▸ Written instruction 1: Repeat the dog training text from "And I visited" up to and including "(Sep 3, 2012)".
▸ Written instruction 2: Continue the dog training text from the point where it stops.

═══ Text

Faelan & Aedan had sit to stand (close up with an emphasis on short latency)

Finch had heeling with no lure, an actual full recall, sit stays, downs & stands


----------



## AmberSunrise (Apr 1, 2009)

And I visited Towhee at lunch  She was running so fast to come see me it was a wonderful thing!! She has her joy back in full display and I didn't actually notice a weird tail set or side wind - of course that could be wistful thinking but boy did she look good!! And then she was circling the Xterra like 'let me in, let me in'.

Not quite yet, beautiful one, not quite yet. Another week (I have to check but I think it is only one more week) and she can come home


----------



## Hombrespop (Sep 3, 2012)

Training at club in FAMILIAR SURRONDINGS Hombre nailed his go outs , sure wish he could carry over to different places. Again his only real mistakes were f+f other than the second repeat of articles where he again made a mistake getting the wrong one with his snatch and grab ill get a reward quicker attitude. In open fronts were his only faults. New signal commands well done. Drop in attendance was terrible for both obedience and rally as the rain was horrendous with hail.


----------



## KKaren (Oct 29, 2014)

Rally class last night... our focus for this next week is back up. My instructor came back from the AKC Rally Nationals with a boat load of ribbons so everyone was excited to see her results and congratulations.

Sunrise- nice to hear that Towhee is feeling better and that Brady is ok after the attack. I'm surprised that this is happening in a class


----------



## Wicky (Aug 27, 2015)

Haven’t really done anything with Sona for the last two weeks due to a family emergency which took us away from home. Heading home tomorrow so need to try and get motivated, although not really feeling it. We have hoopers on thursday so that might kick me into gear lol! I did order some light weaves to work on weave entry - they should be easy to transport if/when we go travelling again.


----------



## MaureenM (Sep 20, 2011)

Thought I would take Banshee to the broadwalk this morning. When I saw she was the only dog there I checked the rule board and realized we have to wait now until fall to be allowed. (It was too hot anyway..). So we took a side street, stayed under some canopy's and just did short heeling patterns. Also took the opportunity to practice lots of siting in heel position with your eyes on me, when people pass by. This afternoon Finley and I went to Lowes. We did lots of heeling, and some signals both in the store and in the garden center. Garden center had a nice breeze, and wasn't bad temperature wise. We stayed near the back which is covered from the sun. This presented a problem, and had Finley worried about the trucks just beyond the gating making deliveries. It sounded like air brakes to me, but whatever, quite loud and a noise she hasn't come across before. After some time to smell around and hear the noise, we did heeling towards the gating followed by signals. She did well, although not comfortable with the setting. The "down" was SLOW but steady...with no forward movement. Sit was faster and she held position. Recall was FAST, (she was happy to see that one). We didn't stay too long at either place, but I think it was time well spent.

══════
═══ Data excerpt

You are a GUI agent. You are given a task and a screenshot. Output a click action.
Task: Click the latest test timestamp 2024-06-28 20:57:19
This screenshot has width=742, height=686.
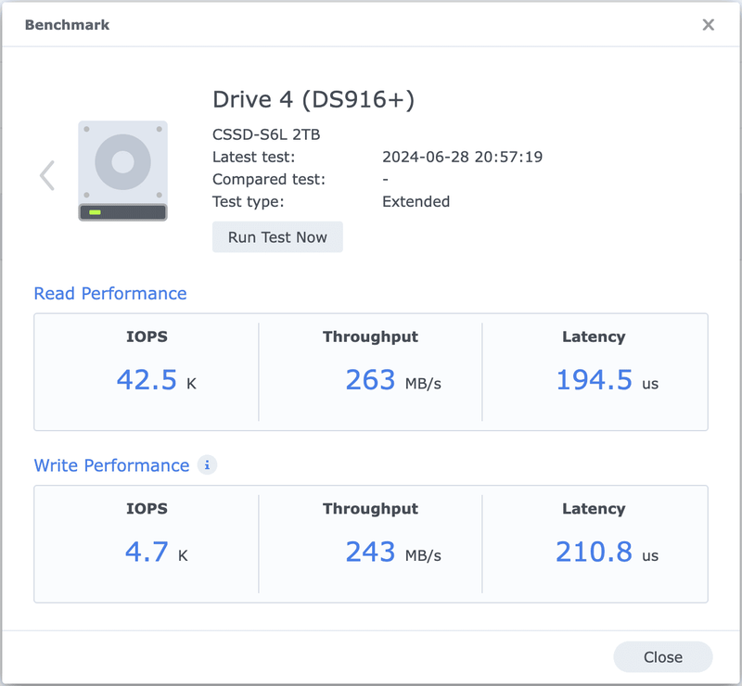coord(462,157)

══════

▸ Task result 1:
And I visited Towhee at lunch  She was running so fast to come see me it was a wonderful thing!! She has her joy back in full display and I didn't actually notice a weird tail set or side wind - of course that could be wistful thinking but boy did she look good!! And then she was circling the Xterra like 'let me in, let me in'.

Not quite yet, beautiful one, not quite yet. Another week (I have to check but I think it is only one more week) and she can come home


----------



## Hombrespop (Sep 3, 2012)

▸ Task result 2:
----------



## AmberSunrise (Apr 1, 2009)

We had some wicked storms roll through last night with several possible tornados. I am fortunate in that there is no damage to my home or property and my dogs were safely inside. 

That said, the air is still humid and the rain was falling at a rate of 17 inches per hour (it only fell at that rate for maybe 15 minutes) so no training this morning. The ground will hopefully become drier before the weekend as I do want to practice a few things (Go outs with white things off the line, starting position for articles in the same place but piles in different locations).

More rain is predicted for tonight so I need to decide what, where & when to train this evening.


----------



## Hombrespop (Sep 3, 2012)

Yesterday at the new place and today at SCKC Hombre did everything and certainly would qualifiy in the mid 190s but his work seemed sloppy at least the fronts were. He was a little wound up at todays training but once he settled down things were better. Heeling was very nice and articles done 2x were all correctly gotten albeit with a little mouthing. His BJ took 3 trys to finally get the front STRAIGHT. The new command signals were well done as was the MSFE. We have a trial on Sat. In Indiana so i cut the grass this morning before going to SCKC and will practice again tomorrow.


----------



## Eclipse (Apr 21, 2014)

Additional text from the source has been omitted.